4.00% Contingency Budget Cap for 2009-10
School districts that operate under a contingency budget in the 2009-10 school year will have their spending increase capped at 4.00 percent over last year's budget. According to the law, the contingency budget cap is equal to the lesser of 120% of the calendar year average CPI increase or 4.00 percent. The average increase in the CPI for 2008 was 3.8 percent, and multiplying 3.8 percent by 120 percent equals 4.56 percent. Therefore, because the law defines the contingency budget cap as the lesser of 4 percent or 120 percent multiplied by the CPI increase, the contingency budget cap for the 2009-10 school year will be 4.00 percent.
Under a contingency budget, a district may only fund those items that are deemed to be an "ordinary contingent expense." Although an item may be an "ordinary contingent expense," the total amount of a contingency budget may not exceed the contingency budget spending cap. Certain expenditures, such as those for voter-approved capital projects and expenditures attributable to increases in enrollment, are exempt from the contingency budget cap.
Spending increases for the 2008-09 school year under a contingency budget were capped at 3.36 percent over their 2007-08 budget.
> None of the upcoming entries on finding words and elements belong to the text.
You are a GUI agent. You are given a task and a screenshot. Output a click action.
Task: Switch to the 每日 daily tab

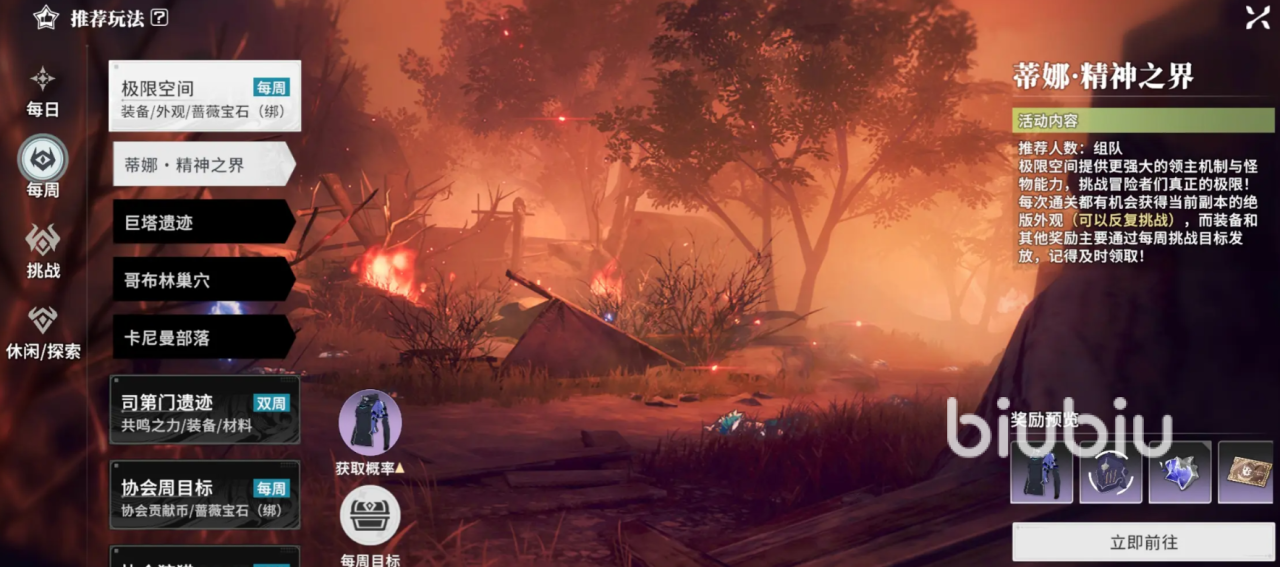coord(42,90)
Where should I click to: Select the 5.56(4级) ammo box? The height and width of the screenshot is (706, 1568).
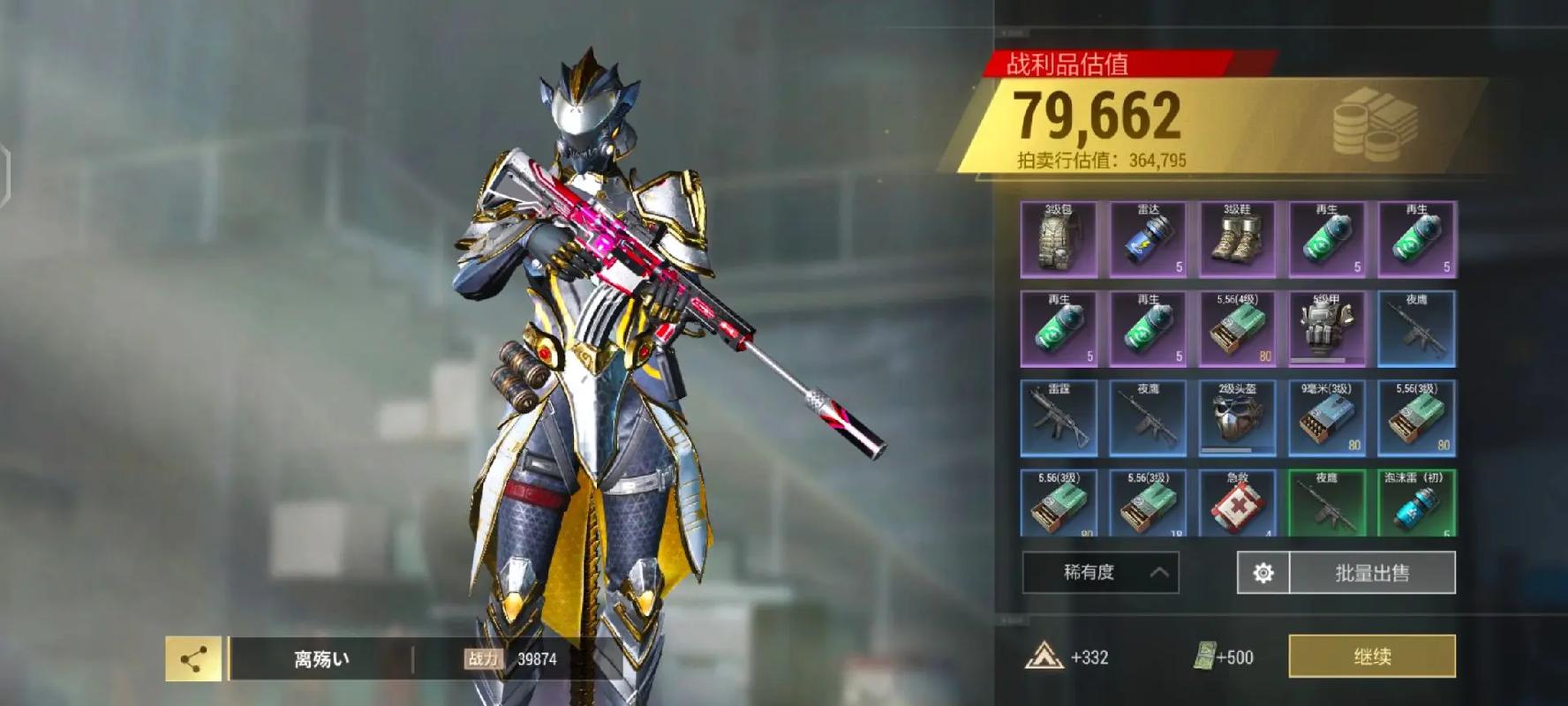1237,328
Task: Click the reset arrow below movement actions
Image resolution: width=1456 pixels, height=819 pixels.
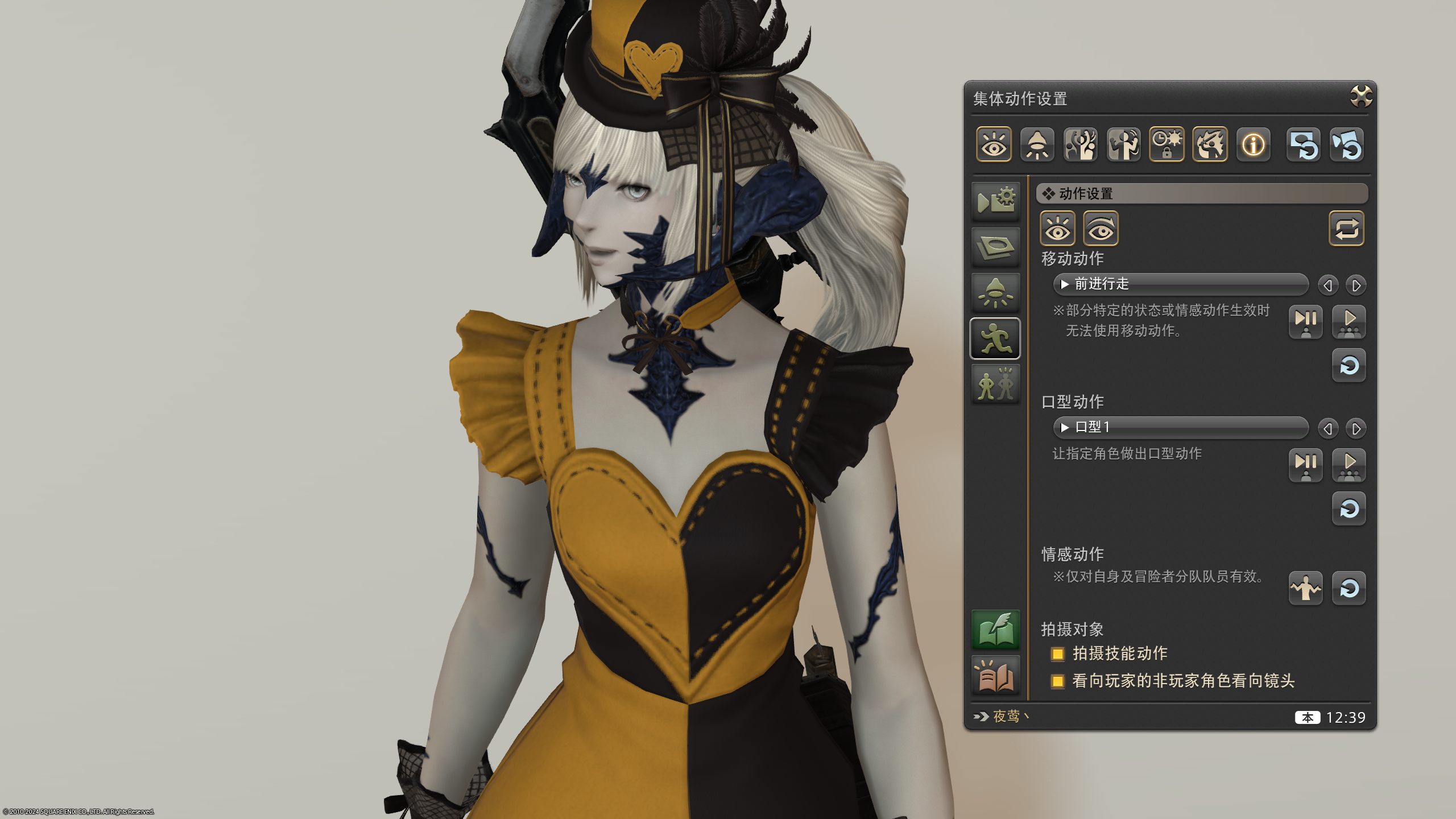Action: click(1349, 366)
The following chart shows what the cap has been in previous years:

The following expenditure increases are exempt from the cap:
- Expenditures resulting from a tax certiorari proceeding;
- Expenditures resulting from a court order or judgment against the school district;
- Emergency expenditures that are certified by the commissioner as necessary as a result of damage to, or destruction of, a school building or school equipment;
- Capital expenditures resulting from the construction, acquisition, reconstruction, rehabilitation or improvement of school facilities, including debt service and lease expenditures, subject to the approval of the qualified voters where required by law; this also includes debt service for the purchase of school buses.
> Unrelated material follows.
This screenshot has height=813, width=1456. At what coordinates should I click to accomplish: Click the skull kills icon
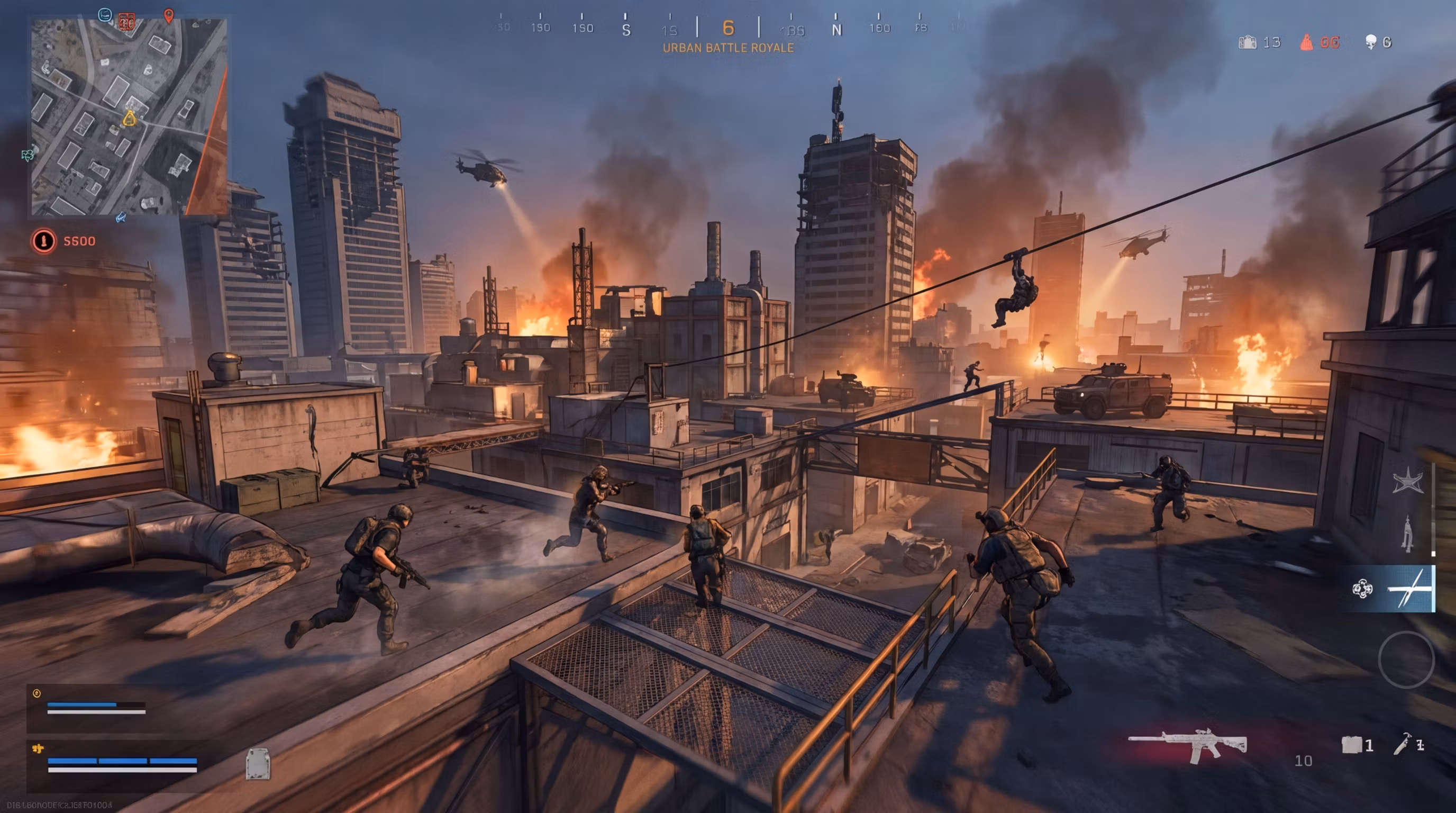1371,42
- Expenses relating to increases in total public school enrollment, including pre-k, from the prior year;
- Non-recurring expenditures in the prior year's school district budget;
- Expenditures for payments to charter schools; and
- Expenditures of gifts, grants in aid or insurance proceeds-Increases in Foundation Aid are considered a grant and are therefore included in this exemption.
Fortunately, relatively few districts have been subject to the contingency budget cap. The following chart shows the number of districts on a contingency budget since the contingency budget cap took effect.
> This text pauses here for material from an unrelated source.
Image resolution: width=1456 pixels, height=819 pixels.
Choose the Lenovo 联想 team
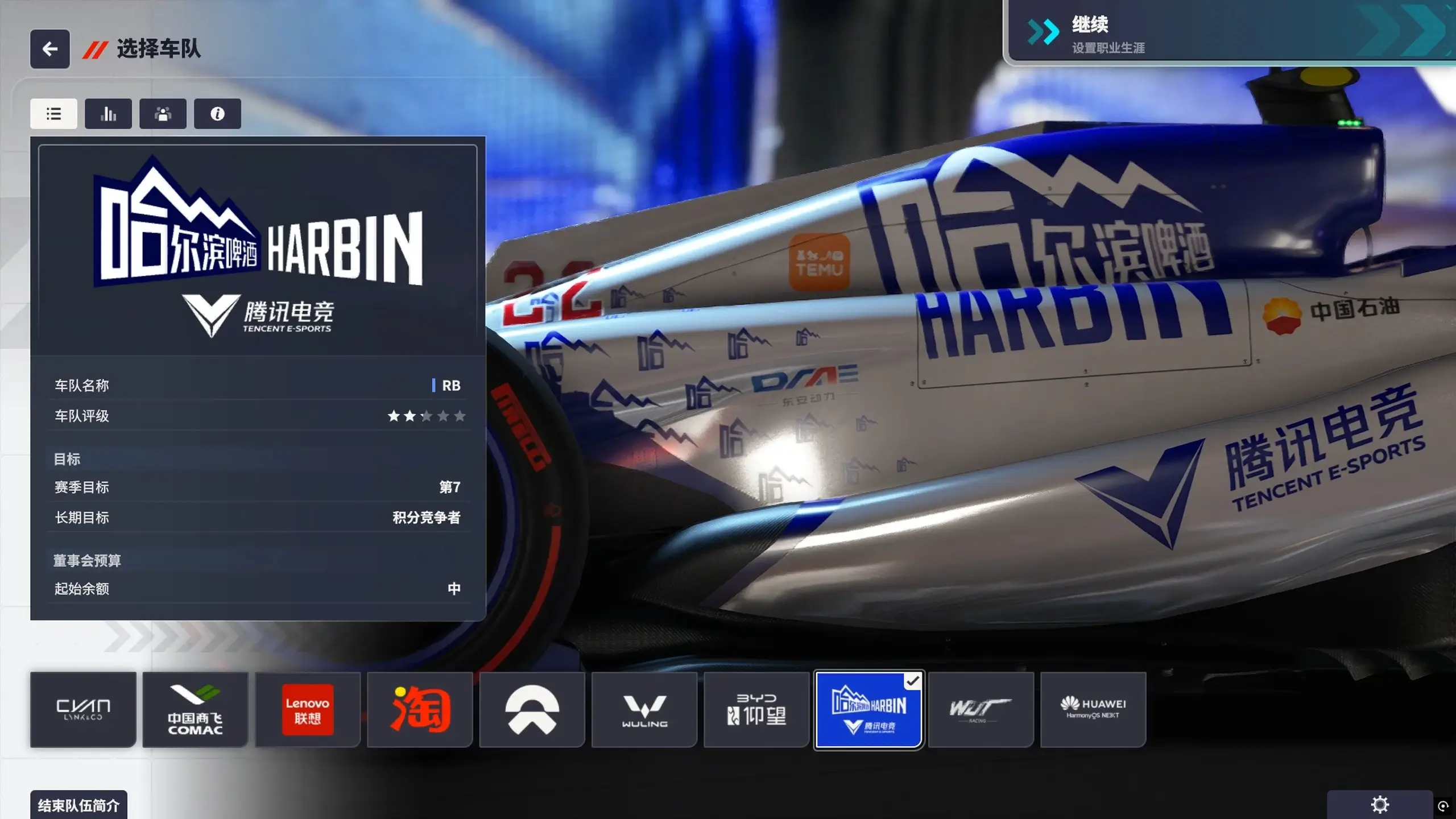(307, 709)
CONSEQUENCES OF CONTINGENCY BUDGETS
An analysis conducted by NYSUT Research and Educational Services of the 28 districts that adopted a contingency budget in 2008-09 found that, in total, there was a $15.9 million difference between the budgets that were first presented to the voters on May 20, 2008 and the contingency budgets that were adopted by the board of education. This means that as a result of the contingency budget law, these 28 districts were forced to make $15.9 million in cuts to education spending from their initial proposed budget to the voters.